───── Texto de origen ─────
Un día son 1.440 minutos; un año, más de 525.000. He perdido la concepción antigua que tenía del tiempo, los recuerdos se han movido para siempre para no volver nunca ya al lugar del que vinieron.

Me detengo a veces antes las fotos como quien mirara a un extraño, a alguien que pertenece a otra vida aunque siga viviendo en la mía. Diciembre ha comenzado y ya nada es igual. Yo ahora estaré viajando mientras ustedes leen este artículo, aunque creo que otro trayecto, otra forma de concebir la existencia comenzó ese día. He buscado los remedios, las líneas rectas y los antídotos al dolor del alma.

Todavía las imágenes, aún el corazón temblando. Si el periodismo es vivir para contarlo, puedo hacer verdad este oficio una mañana como ésta desde la humildad de quien se sabe igual que otros que ya lo sufrieron, de quienes salieron adelante apretando los dientes y mordiendo la arena del cariño perdido.
───── Datos del ejercicio ─────
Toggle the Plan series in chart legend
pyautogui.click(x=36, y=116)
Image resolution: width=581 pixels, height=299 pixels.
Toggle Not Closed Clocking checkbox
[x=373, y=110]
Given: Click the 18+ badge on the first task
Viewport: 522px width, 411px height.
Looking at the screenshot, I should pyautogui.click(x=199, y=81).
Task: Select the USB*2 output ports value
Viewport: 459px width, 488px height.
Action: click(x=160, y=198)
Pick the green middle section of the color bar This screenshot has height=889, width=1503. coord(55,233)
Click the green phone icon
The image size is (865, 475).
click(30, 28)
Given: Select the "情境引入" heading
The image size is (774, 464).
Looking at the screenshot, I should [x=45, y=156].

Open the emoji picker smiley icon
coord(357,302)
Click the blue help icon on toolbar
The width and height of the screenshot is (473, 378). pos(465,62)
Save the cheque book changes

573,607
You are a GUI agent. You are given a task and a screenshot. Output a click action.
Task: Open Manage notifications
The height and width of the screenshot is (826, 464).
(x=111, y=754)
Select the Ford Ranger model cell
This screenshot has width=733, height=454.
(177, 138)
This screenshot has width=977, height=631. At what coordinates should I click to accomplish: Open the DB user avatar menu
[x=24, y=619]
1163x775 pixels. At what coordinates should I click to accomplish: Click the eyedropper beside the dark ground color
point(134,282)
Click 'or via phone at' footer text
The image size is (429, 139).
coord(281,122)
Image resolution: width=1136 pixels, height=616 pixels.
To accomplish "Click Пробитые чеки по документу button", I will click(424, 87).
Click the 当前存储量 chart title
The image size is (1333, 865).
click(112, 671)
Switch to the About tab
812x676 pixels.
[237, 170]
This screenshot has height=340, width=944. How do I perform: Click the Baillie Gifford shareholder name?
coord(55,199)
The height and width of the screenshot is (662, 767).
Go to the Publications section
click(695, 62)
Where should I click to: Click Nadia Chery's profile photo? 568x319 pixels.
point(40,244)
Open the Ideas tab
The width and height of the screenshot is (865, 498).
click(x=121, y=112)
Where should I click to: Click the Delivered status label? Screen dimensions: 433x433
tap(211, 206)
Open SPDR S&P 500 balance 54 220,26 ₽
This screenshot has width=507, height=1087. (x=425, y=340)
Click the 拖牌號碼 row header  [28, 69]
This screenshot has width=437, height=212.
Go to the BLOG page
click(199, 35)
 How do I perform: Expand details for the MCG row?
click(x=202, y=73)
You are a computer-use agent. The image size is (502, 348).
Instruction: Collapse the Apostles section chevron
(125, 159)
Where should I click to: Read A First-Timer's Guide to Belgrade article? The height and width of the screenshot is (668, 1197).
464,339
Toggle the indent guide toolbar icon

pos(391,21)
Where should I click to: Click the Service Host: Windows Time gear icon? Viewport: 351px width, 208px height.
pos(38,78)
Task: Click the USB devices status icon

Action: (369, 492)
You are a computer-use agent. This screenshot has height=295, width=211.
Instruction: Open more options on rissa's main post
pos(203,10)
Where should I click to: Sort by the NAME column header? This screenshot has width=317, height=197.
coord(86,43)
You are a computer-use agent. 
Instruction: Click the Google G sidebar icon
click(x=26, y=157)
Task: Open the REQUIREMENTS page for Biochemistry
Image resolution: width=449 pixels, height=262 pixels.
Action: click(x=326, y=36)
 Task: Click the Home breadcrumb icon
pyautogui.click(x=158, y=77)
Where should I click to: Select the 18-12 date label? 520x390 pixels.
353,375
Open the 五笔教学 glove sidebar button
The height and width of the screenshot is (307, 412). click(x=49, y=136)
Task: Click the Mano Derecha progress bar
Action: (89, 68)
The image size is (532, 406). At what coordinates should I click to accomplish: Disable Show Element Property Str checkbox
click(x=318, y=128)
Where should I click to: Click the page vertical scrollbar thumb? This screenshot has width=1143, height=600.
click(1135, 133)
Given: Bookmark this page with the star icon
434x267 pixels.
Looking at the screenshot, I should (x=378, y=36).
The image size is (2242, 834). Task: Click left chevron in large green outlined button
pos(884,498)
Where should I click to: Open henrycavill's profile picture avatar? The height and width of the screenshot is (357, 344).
─────
• _Problema A_: Según el texto de origen, ¿qué mes ha comenzado?
• _Problema B_: Reproduzca fielmente el fragmento del texto de origen comprendido entre "Me detengo a" y "dolor del alma.", ambos incluidos.
Para resolver las tareas no se requieren los registros.

• _Solución del problema A_: Diciembre.

• _Solución del problema B_:
Me detengo a veces antes las fotos como quien mirara a un extraño, a alguien que pertenece a otra vida aunque siga viviendo en la mía. Diciembre ha comenzado y ya nada es igual. Yo ahora estaré viajando mientras ustedes leen este artículo, aunque creo que otro trayecto, otra forma de concebir la existencia comenzó ese día. He buscado los remedios, las líneas rectas y los antídotos al dolor del alma.